JAKARTA – Amerika Serikat (AS) resmi memberlakukan tarif impor baru sebesar 19% terhadap sejumlah produk ekspor Indonesia mulai Kamis (7/8/2025). Kebijakan ini menjadi bagian dari strategi perdagangan resiprokal AS yang menyasar 92 negara mitra dagang, termasuk Indonesia, guna menyeimbangkan neraca perdagangan global.
Menurut laporan, kebijakan ini merupakan hasil negosiasi panjang antara Indonesia dan AS. Menteri Koordinator Bidang Perekonomian, Airlangga Hartarto, mengungkapkan bahwa tarif ini berhasil diturunkan dari usulan awal sebesar 32%.
“Sosialisasi sudah dilakukan kepada Kadin dan para eksportir, seperti halnya saat tarif 10% diberlakukan sebelumnya,” ujar Airlangga di Istana Negara, Rabu (6/8/2025).
Dampak pada Ekspor Indonesia
Tarif impor ini diprediksi akan memengaruhi sejumlah sektor ekspor utama Indonesia, seperti tekstil, alas kaki, minyak kelapa sawit, dan karet. Meski demikian, komoditas tembaga disebut berpotensi mendapat pengecualian atau tarif lebih rendah, seiring rencana AS untuk memanfaatkan tembaga berkualitas tinggi dari Indonesia.
Di kawasan ASEAN, Indonesia bukan satu-satunya yang terdampak. Negara seperti Thailand, Malaysia, Filipina, dan Kamboja juga menghadapi kebijakan serupa. Namun, Singapura menjadi pengecualian dengan tarif impor lebih rendah, yakni 10%.

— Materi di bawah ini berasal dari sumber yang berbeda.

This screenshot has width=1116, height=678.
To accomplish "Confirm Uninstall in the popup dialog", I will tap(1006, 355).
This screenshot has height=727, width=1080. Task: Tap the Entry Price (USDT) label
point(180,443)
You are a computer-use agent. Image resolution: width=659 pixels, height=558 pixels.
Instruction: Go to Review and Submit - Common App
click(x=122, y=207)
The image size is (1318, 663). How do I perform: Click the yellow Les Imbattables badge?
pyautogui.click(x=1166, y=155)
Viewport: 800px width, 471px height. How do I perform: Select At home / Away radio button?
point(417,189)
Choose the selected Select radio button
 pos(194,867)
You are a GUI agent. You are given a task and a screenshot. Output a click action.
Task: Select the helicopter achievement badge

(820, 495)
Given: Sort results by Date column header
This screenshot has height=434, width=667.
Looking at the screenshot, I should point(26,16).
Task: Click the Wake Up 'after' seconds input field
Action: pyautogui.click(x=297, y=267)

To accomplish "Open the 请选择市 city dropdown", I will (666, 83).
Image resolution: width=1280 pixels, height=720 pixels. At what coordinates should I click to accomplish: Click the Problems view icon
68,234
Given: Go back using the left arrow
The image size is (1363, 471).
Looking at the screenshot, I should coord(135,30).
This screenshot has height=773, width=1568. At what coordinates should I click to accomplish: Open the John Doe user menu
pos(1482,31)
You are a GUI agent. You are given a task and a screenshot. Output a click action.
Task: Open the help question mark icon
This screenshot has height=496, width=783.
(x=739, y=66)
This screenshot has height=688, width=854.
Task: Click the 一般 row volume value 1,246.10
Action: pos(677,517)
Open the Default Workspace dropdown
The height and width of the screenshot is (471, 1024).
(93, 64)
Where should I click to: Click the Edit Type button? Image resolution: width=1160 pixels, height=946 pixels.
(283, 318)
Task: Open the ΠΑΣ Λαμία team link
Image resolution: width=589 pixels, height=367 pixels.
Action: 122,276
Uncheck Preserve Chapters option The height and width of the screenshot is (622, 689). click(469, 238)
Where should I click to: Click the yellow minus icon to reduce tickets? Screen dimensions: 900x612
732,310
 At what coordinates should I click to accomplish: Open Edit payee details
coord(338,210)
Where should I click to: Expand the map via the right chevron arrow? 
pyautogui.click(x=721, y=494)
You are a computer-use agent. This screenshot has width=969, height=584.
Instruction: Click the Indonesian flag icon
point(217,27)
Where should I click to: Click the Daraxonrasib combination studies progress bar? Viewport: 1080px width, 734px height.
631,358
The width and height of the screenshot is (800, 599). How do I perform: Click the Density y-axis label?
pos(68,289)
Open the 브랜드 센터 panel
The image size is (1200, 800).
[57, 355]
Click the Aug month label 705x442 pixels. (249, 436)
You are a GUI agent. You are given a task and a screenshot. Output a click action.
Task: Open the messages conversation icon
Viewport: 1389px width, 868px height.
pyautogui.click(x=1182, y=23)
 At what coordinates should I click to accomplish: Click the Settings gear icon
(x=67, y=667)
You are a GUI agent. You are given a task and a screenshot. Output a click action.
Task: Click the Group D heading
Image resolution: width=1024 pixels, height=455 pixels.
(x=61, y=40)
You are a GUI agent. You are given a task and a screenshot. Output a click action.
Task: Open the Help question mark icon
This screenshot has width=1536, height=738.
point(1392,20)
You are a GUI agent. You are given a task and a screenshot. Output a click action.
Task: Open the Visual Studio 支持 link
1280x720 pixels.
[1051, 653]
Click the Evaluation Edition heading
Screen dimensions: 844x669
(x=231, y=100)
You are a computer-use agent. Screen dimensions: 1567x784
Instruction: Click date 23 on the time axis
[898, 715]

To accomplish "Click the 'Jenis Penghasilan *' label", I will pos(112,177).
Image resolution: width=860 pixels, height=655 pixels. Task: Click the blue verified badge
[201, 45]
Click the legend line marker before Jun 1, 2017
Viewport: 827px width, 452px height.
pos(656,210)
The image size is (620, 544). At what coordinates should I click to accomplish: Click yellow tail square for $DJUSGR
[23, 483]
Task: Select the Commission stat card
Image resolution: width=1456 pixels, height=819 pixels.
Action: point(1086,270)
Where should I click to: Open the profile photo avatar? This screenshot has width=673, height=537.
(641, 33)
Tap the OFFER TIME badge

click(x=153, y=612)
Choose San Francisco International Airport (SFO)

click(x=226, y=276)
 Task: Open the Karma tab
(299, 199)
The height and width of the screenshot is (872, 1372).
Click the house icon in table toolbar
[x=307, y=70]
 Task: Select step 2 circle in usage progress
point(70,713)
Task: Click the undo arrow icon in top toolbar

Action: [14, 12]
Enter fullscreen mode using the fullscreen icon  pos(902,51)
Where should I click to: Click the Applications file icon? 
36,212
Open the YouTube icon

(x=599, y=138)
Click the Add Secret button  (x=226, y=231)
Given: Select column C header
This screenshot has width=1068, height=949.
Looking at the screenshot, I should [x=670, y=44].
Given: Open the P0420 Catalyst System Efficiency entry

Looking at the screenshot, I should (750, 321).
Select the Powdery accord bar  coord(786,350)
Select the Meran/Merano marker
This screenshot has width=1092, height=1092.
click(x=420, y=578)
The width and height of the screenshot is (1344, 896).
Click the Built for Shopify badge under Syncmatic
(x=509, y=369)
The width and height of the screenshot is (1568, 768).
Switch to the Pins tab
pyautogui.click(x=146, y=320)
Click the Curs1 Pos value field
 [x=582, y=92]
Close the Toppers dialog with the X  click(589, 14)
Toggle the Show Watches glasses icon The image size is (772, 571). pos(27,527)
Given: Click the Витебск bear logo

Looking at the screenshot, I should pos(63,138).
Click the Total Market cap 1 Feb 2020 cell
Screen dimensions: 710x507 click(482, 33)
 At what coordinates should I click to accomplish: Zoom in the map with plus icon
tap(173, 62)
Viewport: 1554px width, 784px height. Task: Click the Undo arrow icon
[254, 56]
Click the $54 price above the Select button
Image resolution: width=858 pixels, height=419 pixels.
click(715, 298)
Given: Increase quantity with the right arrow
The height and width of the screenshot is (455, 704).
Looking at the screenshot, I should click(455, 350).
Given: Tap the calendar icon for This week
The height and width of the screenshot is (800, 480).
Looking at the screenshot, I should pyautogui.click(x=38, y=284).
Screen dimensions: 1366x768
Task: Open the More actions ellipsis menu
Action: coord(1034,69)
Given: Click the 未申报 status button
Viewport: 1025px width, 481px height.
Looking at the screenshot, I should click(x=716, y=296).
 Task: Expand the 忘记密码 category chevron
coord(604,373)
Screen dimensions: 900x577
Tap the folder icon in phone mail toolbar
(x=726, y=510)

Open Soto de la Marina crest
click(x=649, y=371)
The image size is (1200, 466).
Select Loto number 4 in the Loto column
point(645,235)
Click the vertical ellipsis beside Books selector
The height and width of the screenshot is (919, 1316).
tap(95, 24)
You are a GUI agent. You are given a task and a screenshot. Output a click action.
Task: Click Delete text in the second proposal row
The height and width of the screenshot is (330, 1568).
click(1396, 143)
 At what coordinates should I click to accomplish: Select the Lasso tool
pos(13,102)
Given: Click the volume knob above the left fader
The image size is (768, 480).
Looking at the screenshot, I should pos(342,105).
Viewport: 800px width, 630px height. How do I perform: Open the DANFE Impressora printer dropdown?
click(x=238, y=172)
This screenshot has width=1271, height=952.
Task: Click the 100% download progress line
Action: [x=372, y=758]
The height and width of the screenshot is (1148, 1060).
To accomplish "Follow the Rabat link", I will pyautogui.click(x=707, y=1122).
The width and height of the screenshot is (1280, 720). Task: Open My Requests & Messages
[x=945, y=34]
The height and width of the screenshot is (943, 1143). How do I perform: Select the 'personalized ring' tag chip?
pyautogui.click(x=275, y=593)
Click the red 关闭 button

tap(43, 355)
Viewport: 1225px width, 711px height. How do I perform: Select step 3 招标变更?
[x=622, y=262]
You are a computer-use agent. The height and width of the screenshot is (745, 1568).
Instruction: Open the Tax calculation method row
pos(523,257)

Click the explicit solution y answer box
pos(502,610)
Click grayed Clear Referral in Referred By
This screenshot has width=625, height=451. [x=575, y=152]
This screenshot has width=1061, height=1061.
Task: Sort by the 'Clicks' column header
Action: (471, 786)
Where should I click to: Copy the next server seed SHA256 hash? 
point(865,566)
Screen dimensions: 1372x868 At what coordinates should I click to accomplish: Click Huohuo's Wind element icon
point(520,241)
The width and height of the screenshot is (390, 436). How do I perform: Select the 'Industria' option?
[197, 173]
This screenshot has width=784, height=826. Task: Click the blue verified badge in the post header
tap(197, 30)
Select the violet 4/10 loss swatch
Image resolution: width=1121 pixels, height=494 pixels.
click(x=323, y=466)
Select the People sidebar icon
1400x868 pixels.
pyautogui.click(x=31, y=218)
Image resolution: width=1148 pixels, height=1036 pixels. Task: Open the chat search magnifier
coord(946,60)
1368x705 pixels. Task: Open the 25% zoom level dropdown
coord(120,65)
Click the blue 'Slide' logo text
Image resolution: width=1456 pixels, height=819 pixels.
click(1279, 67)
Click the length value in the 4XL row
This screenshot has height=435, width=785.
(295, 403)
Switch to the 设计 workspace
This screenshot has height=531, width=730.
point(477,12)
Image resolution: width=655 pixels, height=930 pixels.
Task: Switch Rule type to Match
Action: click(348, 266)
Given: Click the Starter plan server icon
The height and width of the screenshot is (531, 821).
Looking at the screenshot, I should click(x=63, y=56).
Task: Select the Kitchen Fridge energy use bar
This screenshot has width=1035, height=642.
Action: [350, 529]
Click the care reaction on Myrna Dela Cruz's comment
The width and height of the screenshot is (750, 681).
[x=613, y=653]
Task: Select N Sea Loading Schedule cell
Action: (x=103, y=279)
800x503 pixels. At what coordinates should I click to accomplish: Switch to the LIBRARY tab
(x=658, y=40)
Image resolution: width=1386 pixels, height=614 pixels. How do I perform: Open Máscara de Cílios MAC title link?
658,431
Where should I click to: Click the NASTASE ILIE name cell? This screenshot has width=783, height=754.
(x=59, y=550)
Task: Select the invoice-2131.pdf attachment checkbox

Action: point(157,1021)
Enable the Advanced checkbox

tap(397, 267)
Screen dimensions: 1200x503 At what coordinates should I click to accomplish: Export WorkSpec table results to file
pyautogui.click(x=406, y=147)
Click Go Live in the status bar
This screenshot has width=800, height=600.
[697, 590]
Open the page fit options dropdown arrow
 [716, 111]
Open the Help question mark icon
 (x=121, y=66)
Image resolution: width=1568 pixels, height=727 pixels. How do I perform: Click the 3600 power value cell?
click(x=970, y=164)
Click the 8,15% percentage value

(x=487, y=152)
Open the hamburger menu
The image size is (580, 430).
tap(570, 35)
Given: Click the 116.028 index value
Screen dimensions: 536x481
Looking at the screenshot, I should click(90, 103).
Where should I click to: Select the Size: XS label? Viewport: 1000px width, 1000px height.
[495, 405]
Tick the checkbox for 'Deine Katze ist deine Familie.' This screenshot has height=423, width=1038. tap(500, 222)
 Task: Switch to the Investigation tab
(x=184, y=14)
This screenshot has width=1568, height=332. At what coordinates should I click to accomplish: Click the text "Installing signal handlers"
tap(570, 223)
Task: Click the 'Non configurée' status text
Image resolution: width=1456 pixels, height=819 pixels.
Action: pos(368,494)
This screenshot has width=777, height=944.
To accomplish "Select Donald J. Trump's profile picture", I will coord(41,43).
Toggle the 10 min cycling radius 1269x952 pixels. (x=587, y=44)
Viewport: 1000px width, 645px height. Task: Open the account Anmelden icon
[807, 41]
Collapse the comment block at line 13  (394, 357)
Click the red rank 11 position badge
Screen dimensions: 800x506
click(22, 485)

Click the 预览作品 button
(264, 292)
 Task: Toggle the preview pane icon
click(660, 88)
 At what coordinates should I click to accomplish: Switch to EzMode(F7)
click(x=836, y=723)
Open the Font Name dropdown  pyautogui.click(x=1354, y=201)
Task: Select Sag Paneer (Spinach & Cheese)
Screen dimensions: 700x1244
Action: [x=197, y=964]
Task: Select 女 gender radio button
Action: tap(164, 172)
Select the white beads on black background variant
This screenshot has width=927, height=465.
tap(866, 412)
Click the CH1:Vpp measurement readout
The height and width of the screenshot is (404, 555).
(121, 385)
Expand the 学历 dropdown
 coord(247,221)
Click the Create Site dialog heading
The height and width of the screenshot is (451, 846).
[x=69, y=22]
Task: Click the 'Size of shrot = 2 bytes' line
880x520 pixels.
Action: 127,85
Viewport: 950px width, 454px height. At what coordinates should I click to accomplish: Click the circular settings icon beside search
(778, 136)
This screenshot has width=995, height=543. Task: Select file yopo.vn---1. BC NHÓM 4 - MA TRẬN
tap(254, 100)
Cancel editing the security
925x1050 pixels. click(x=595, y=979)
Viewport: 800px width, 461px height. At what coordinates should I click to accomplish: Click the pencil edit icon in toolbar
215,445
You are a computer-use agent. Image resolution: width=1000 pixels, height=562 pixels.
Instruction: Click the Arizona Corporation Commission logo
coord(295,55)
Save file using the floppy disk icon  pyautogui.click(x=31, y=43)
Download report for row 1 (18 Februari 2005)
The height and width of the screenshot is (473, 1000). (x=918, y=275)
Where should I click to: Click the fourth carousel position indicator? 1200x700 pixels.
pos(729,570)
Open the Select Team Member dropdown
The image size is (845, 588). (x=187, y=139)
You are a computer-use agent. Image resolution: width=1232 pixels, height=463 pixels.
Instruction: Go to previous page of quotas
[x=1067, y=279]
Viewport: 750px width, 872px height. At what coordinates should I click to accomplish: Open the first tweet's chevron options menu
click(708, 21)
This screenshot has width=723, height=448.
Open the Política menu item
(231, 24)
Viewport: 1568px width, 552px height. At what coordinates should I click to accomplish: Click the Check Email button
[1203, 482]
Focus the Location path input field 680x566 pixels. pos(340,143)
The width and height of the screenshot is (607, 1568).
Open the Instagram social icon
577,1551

Langkah Antisipasi Pemerintah
Pemerintah Indonesia telah mengambil langkah proaktif dengan mengintensifkan sosialisasi kepada pelaku usaha sejak isu tarif ini mencuat. Airlangga menegaskan bahwa pemerintah terus berupaya melindungi kepentingan eksportir melalui dialog dan negosiasi. “Kami telah bernegosiasi keras untuk menekan tarif dari 32% menjadi 19% demi menjaga daya saing produk Indonesia di pasar AS,” tambahnya.
Tantangan dan Peluang
Kebijakan ini memicu kekhawatiran di kalangan pelaku usaha, terutama terkait daya saing produk Indonesia di pasar AS. Namun, pemerintah optimistis dapat memanfaatkan peluang dengan mendorong diversifikasi pasar ekspor ke negara lain, seperti Peru, Kanada, dan India, untuk mengurangi ketergantungan pada pasar AS.
Analis ekonomi menilai, meski tarif ini dapat menekan ekspor dalam jangka pendek, langkah strategis seperti penguatan pasar domestik dan optimalisasi perjanjian perdagangan bilateral dapat memitigasi dampaknya. “Indonesia perlu segera memperluas pasar ekspor dan memperkuat industri lokal agar tetap kompetitif,” ujar seorang ekonom dari Center of Economic and Law Studies (Celios).
Pemerintah Indonesia kini tengah mengevaluasi dampak jangka panjang kebijakan ini sembari terus menjalin komunikasi dengan AS untuk memastikan hubungan perdagangan yang saling menguntungkan. Pelaku usaha diminta tetap waspada dan memanfaatkan fasilitasi pemerintah untuk menghadapi tantangan ini.